+++ Reading passage +++

Different types of database management systems explained
The various types of database software come with advantages, limitations and optimal uses that prospective buyers should be aware of before choosing a DBMS.
Data is the lifeblood of organizations, and the database management system is the beating heart of most operational systems and analytics applications. The DBMS is the primary platform for processing, storing and managing data and serving it to applications and end users. But there are many different types of DBMS technologies, each with its own strengths and weaknesses.
The most prevalent type is the relational database management system (RDBMS). It became the norm for data management almost 40 years ago, after low-cost servers became powerful enough to make the technology widely practical and relatively affordable. Relational databases use the SQL programming language and are based on a data model that supports transactional consistency and reliability, making them a good fit for the traditional structured data that's common in business applications.
But some shortcomings with the relational model -- in particular, its rigidity and cost -- became more apparent in the early years of the web era and were brought to the fore by the emergence of big data technologies starting in 2005. Today, IT departments can consider several other DBMS product options as alternatives to the mainstream RDBMS, depending on the specific applications being run.
Types of DBMS technologies
There's a lot at stake in the DBMS evaluation and selection process. Choosing a DBMS technology can affect the success or failure of your IT systems and applications. Because the database landscape is complex and confusing to navigate, it's crucial that IT and data management teams fully understand the different types of DBMSes, along with when and why to use them. That applies both to on-premises DBMS platforms and the cloud databases that organizations are increasingly using.
To help with that, let's look more closely at the available options.
1. RDBMS
Until relatively recently, the RDBMS was the only product category worth considering for most applications. The big data trend, as well as the growth of technologies like IoT and real-time data streaming, have led to the development of new kinds of DBMSes that compete well with relational software for certain use cases. However, the RDBMS continues to be the undisputed market leader in terms of revenue and installed base.

+++ Record list +++

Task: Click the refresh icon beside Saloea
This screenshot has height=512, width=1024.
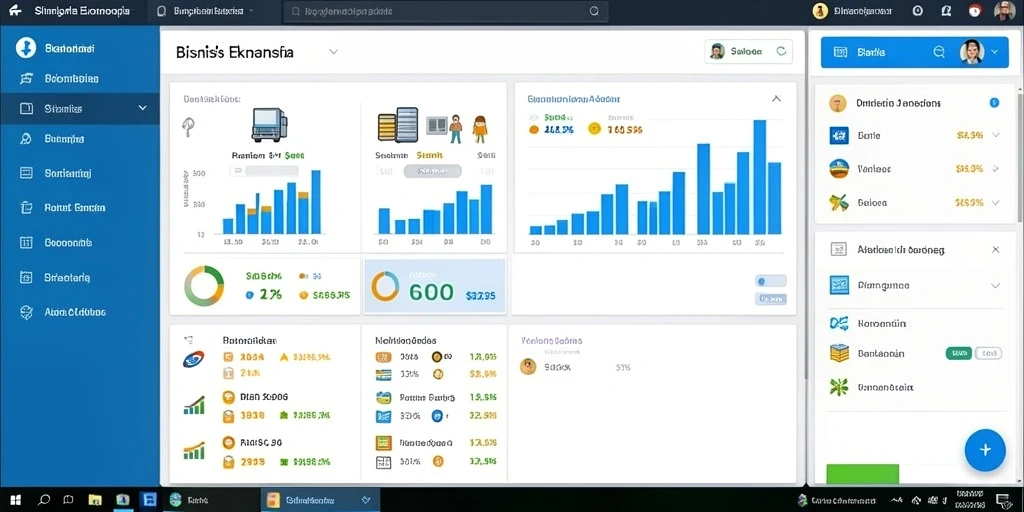Action: (x=780, y=51)
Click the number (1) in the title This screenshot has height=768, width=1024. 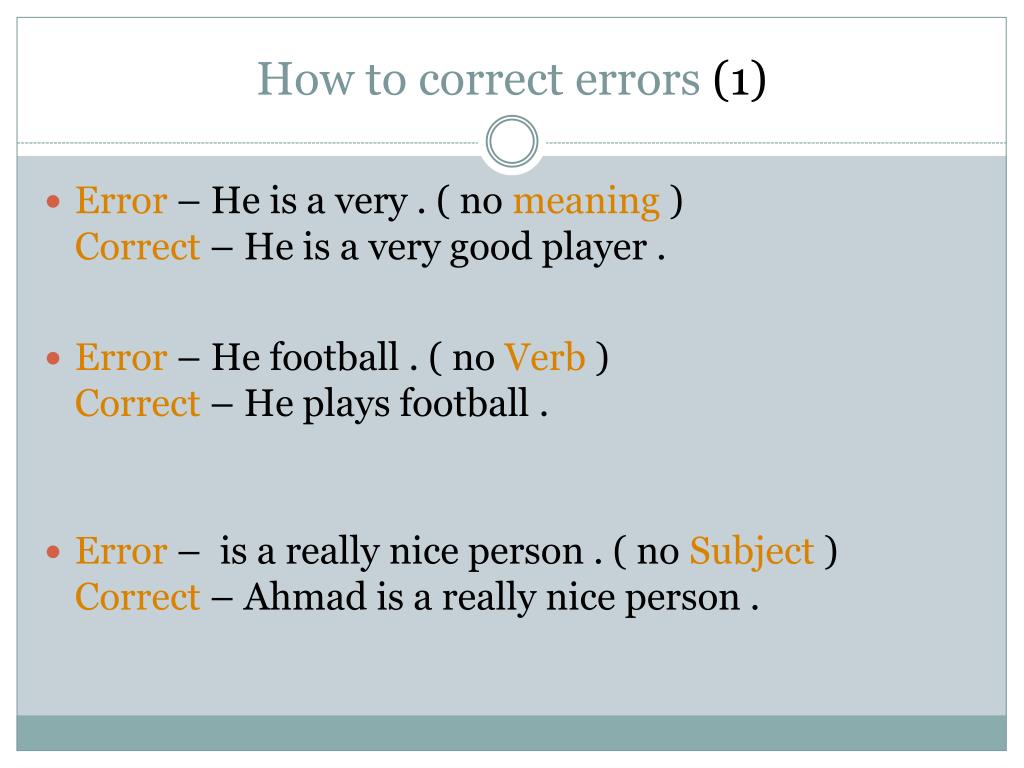click(x=739, y=80)
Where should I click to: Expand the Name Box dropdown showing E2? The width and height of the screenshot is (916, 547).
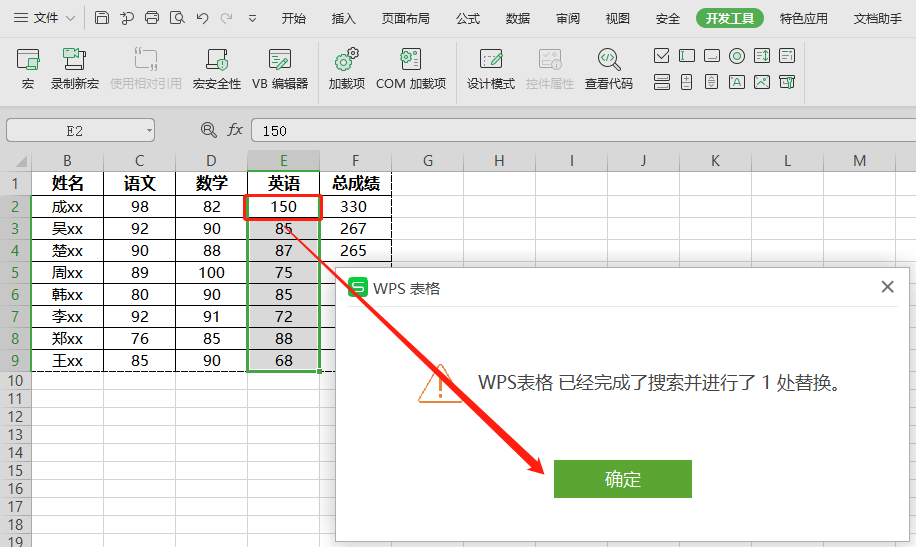point(149,130)
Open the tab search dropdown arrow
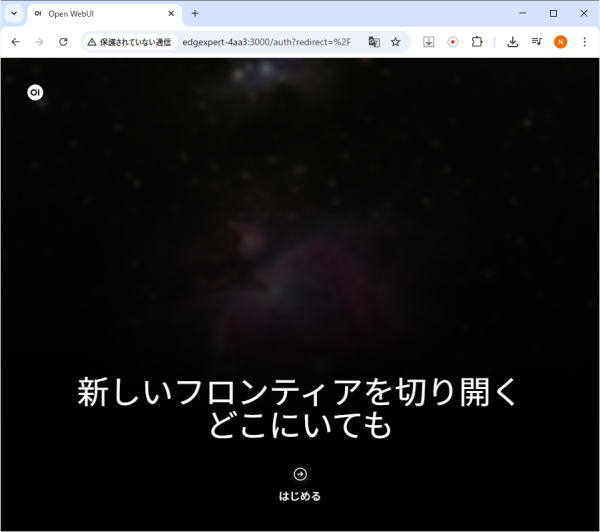 (14, 14)
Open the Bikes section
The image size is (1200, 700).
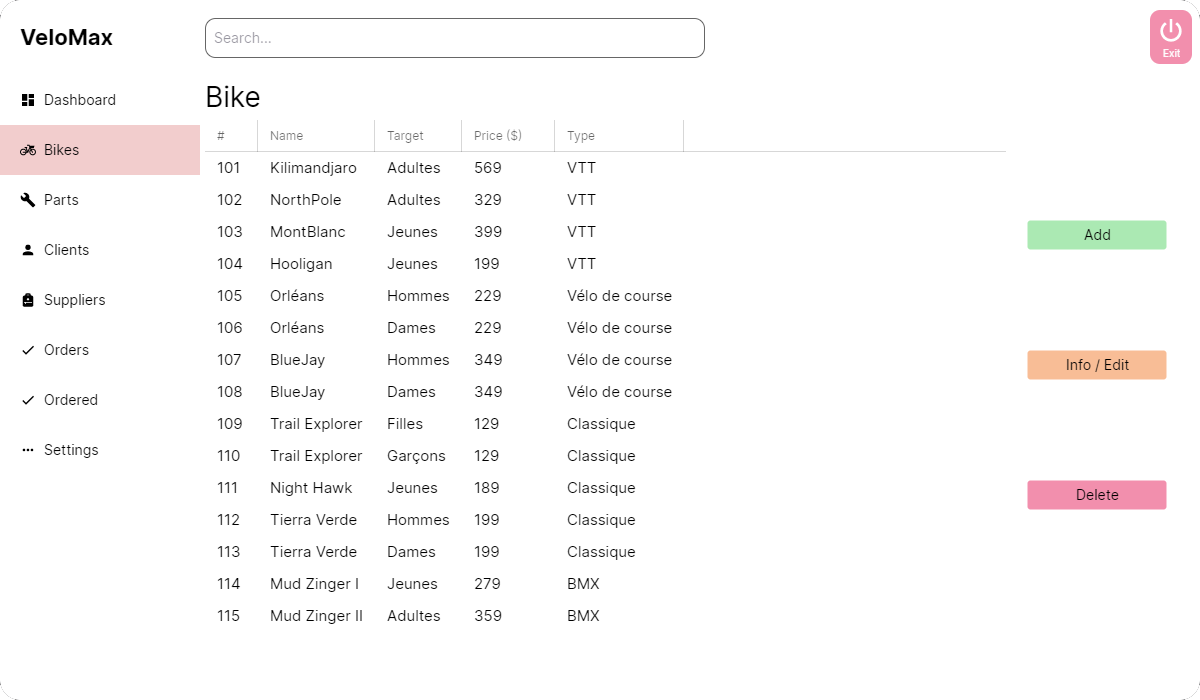pos(62,150)
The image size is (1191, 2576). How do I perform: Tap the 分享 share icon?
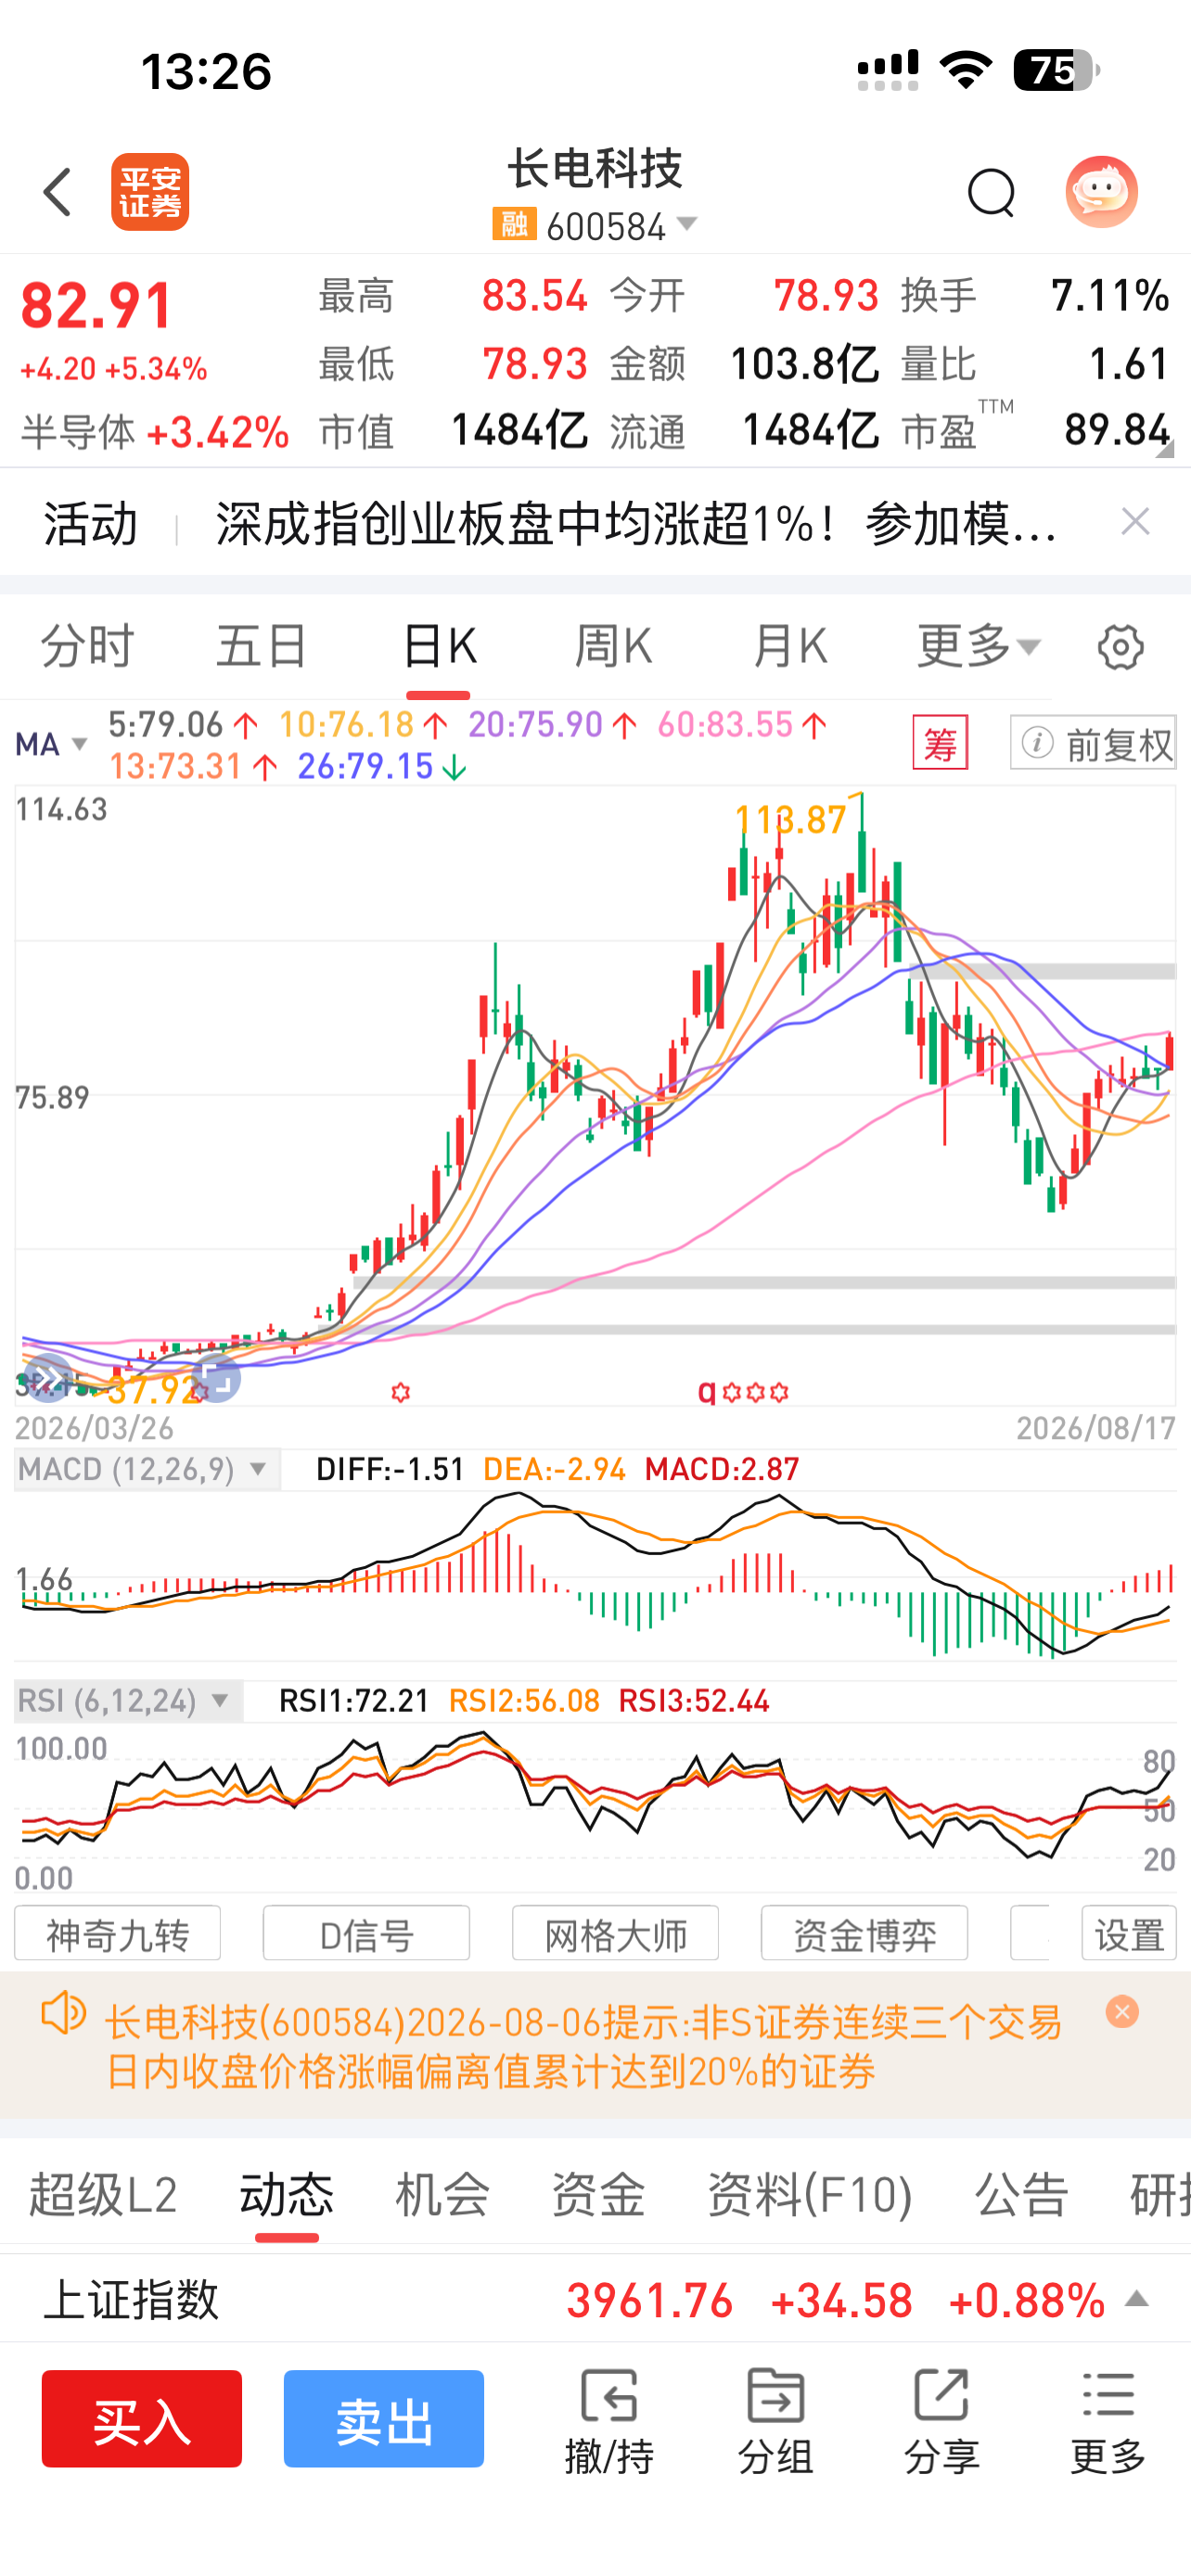pos(941,2420)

+++

:: Exercise set ::
• A. Write out the passage of the database management systems article from "The most prevalent" to "applications being run.", word for word.
• B. Extract the rows from the line with "Where should I" through the final line of the rows, word for word, leaving out the pictures.

:: Answers provided ::
• A.
The most prevalent type is the relational database management system (RDBMS). It became the norm for data management almost 40 years ago, after low-cost servers became powerful enough to make the technology widely practical and relatively affordable. Relational databases use the SQL programming language and are based on a data model that supports transactional consistency and reliability, making them a good fit for the traditional structured data that's common in business applications.
But some shortcomings with the relational model -- in particular, its rigidity and cost -- became more apparent in the early years of the web era and were brought to the fore by the emergence of big data technologies starting in 2005. Today, IT departments can consider several other DBMS product options as alternatives to the mainstream RDBMS, depending on the specific applications being run.

• B.
Where should I click to: Expand the Name Box dropdown showing E2? The width and height of the screenshot is (916, 547).
point(149,130)
Open the tab search dropdown arrow
 (14, 14)
Open the Bikes section
The image size is (1200, 700).
pos(62,150)
The image size is (1191, 2576). How do I perform: Tap the 分享 share icon?
pos(941,2420)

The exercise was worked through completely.